SUPPLIED RECORDS:
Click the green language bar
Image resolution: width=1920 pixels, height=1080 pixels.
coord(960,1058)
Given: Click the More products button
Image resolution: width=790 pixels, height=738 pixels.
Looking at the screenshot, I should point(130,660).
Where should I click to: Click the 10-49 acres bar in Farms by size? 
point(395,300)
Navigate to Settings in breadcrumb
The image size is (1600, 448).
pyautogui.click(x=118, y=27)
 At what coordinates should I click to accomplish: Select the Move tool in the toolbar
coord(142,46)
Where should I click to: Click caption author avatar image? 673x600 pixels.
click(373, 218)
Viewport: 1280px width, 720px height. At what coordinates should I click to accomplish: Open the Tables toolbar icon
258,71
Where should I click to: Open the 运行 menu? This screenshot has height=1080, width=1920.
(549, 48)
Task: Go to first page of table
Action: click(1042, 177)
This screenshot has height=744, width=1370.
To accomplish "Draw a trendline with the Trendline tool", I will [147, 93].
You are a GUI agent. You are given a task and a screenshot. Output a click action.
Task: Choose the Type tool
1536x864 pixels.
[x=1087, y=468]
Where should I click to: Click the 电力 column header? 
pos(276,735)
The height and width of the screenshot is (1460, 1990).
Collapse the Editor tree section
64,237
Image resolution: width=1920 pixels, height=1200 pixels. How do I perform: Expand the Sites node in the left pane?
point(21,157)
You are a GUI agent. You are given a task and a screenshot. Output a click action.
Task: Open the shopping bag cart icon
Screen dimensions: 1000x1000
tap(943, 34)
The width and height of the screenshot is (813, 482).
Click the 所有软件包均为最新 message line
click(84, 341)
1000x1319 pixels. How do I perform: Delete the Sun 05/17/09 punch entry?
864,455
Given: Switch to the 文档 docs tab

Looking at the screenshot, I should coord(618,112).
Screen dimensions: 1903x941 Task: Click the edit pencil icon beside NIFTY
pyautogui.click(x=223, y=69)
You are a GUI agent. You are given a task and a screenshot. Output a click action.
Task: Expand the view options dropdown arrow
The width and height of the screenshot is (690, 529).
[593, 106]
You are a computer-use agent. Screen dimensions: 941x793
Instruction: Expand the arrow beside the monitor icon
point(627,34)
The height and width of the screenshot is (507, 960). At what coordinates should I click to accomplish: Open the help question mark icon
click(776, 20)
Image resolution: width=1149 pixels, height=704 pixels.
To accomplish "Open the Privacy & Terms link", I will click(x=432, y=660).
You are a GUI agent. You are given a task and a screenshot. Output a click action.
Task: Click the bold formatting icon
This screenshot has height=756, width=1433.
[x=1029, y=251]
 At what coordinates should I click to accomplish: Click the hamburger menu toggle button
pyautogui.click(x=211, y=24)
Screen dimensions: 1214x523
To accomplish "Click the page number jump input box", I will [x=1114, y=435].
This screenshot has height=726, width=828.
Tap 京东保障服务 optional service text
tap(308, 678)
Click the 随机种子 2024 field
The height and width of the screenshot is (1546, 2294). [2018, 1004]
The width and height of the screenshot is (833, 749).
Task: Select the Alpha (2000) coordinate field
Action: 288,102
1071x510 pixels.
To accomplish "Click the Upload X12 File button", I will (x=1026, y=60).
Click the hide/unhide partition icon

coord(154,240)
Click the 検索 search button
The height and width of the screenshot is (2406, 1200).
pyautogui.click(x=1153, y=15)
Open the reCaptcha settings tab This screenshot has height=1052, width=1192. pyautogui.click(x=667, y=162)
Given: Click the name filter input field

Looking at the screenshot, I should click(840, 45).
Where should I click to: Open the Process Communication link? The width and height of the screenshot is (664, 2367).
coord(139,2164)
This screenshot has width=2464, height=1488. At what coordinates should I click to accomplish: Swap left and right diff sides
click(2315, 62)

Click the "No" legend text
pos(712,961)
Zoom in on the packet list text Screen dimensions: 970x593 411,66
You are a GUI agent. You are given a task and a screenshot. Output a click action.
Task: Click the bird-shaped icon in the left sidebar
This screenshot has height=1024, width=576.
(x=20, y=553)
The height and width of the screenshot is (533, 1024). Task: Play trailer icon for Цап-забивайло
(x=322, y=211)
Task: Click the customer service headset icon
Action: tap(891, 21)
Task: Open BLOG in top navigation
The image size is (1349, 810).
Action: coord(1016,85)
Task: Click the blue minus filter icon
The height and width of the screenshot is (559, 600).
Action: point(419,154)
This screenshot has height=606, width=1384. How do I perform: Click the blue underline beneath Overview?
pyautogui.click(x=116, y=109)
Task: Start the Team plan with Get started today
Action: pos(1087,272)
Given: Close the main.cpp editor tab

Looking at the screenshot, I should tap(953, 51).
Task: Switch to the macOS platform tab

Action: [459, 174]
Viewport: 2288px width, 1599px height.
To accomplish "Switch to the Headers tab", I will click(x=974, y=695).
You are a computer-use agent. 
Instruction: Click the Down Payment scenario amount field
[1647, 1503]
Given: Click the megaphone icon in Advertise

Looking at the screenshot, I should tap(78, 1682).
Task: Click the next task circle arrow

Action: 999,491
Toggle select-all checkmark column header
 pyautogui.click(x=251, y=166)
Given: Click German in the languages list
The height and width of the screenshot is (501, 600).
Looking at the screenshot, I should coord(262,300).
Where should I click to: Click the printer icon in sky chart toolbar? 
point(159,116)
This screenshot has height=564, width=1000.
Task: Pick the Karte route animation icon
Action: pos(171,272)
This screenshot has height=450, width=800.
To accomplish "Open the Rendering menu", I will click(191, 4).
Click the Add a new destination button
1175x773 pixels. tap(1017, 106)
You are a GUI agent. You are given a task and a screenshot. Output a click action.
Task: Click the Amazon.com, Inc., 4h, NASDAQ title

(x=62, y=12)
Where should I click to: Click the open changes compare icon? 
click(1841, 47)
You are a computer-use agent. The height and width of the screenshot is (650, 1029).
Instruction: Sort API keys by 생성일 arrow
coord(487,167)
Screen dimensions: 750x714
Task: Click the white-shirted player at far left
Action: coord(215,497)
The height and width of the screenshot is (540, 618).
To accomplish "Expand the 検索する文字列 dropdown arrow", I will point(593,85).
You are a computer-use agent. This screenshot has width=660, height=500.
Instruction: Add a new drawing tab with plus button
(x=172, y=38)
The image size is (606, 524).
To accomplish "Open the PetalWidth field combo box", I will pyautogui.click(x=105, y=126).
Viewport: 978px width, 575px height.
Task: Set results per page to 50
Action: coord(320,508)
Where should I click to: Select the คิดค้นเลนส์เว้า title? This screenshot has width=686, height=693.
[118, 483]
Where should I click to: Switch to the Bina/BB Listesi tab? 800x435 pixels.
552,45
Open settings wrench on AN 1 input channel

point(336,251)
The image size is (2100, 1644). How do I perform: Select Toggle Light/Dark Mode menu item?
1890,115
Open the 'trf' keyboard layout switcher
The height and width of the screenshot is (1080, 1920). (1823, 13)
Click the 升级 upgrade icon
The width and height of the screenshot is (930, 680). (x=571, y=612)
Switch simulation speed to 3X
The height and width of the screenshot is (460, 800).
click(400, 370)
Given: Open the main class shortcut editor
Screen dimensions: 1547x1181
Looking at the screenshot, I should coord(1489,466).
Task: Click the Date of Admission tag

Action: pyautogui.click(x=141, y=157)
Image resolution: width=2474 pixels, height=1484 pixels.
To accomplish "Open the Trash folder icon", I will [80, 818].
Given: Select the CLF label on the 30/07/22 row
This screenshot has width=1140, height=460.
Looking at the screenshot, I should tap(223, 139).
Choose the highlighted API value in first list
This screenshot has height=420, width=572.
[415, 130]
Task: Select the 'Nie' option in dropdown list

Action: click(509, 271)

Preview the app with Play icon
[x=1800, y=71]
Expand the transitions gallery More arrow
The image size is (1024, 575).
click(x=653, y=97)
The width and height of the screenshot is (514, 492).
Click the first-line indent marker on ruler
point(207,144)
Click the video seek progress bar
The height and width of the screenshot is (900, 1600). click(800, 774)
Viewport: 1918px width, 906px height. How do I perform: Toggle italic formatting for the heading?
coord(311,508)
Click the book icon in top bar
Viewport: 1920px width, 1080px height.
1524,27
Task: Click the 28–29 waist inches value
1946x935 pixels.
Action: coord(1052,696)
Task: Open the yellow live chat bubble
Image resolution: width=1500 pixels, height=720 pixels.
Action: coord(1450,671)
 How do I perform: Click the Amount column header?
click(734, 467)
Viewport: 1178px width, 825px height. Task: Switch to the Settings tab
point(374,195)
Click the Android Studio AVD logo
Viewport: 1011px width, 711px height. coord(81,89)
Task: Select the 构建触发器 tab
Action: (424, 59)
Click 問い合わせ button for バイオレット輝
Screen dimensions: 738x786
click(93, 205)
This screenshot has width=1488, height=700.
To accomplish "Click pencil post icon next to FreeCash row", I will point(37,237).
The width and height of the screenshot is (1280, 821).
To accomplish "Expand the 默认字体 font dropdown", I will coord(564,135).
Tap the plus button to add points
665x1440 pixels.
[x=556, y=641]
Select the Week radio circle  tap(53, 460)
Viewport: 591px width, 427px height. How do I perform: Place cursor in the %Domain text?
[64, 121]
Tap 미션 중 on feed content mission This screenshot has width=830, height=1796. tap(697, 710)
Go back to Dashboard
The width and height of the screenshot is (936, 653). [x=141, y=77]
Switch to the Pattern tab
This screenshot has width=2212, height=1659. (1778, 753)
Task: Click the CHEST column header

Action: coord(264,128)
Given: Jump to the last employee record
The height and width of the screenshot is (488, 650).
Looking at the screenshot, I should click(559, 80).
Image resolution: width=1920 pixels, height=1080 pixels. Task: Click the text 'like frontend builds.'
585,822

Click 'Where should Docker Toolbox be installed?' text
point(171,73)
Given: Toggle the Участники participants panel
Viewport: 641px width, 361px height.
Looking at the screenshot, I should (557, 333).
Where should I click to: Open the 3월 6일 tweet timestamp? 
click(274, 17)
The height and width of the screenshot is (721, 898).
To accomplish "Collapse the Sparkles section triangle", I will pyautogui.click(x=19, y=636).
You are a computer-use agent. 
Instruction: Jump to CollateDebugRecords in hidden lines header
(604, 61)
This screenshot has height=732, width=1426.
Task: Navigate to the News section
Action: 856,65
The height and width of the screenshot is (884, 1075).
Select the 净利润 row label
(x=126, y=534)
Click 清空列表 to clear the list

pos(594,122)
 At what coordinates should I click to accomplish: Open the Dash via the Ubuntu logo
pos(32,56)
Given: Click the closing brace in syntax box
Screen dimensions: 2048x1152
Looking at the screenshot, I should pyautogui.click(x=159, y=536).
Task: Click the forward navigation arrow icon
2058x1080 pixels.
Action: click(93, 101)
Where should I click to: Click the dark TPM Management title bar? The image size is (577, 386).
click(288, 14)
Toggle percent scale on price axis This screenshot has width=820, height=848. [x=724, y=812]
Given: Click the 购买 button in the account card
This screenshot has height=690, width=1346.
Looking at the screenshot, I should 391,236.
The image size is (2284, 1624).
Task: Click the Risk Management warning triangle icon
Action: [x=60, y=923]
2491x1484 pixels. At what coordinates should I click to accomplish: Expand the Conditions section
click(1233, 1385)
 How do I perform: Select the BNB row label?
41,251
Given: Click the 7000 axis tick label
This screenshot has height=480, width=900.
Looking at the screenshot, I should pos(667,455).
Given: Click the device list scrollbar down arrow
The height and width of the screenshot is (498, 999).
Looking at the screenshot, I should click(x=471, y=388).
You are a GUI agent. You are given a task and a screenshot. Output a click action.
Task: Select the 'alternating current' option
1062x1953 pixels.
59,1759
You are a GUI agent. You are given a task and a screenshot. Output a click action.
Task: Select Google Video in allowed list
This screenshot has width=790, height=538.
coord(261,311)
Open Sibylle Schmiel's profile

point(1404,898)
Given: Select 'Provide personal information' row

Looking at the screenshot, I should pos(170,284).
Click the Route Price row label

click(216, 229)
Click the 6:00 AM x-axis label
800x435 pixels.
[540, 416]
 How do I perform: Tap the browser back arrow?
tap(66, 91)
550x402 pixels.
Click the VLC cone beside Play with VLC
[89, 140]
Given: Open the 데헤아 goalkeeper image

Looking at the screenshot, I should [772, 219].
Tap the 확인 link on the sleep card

WHAT IS EXPECTED: Retype the material from the line containing "Where should I click to: Click caption" through the line containing "tap(943, 34)", with no changes.

SOLUTION:
Where should I click to: Click caption author avatar image? 673x600 pixels.
click(373, 218)
Viewport: 1280px width, 720px height. At what coordinates should I click to accomplish: Open the Tables toolbar icon
258,71
Where should I click to: Open the 运行 menu? This screenshot has height=1080, width=1920.
(549, 48)
Task: Go to first page of table
Action: click(1042, 177)
This screenshot has height=744, width=1370.
To accomplish "Draw a trendline with the Trendline tool", I will [147, 93].
You are a GUI agent. You are given a task and a screenshot. Output a click action.
Task: Choose the Type tool
1536x864 pixels.
[x=1087, y=468]
Where should I click to: Click the 电力 column header? 
pos(276,735)
The height and width of the screenshot is (1460, 1990).
Collapse the Editor tree section
64,237
Image resolution: width=1920 pixels, height=1200 pixels. How do I perform: Expand the Sites node in the left pane?
point(21,157)
You are a GUI agent. You are given a task and a screenshot. Output a click action.
Task: Open the shopping bag cart icon
Screen dimensions: 1000x1000
tap(943, 34)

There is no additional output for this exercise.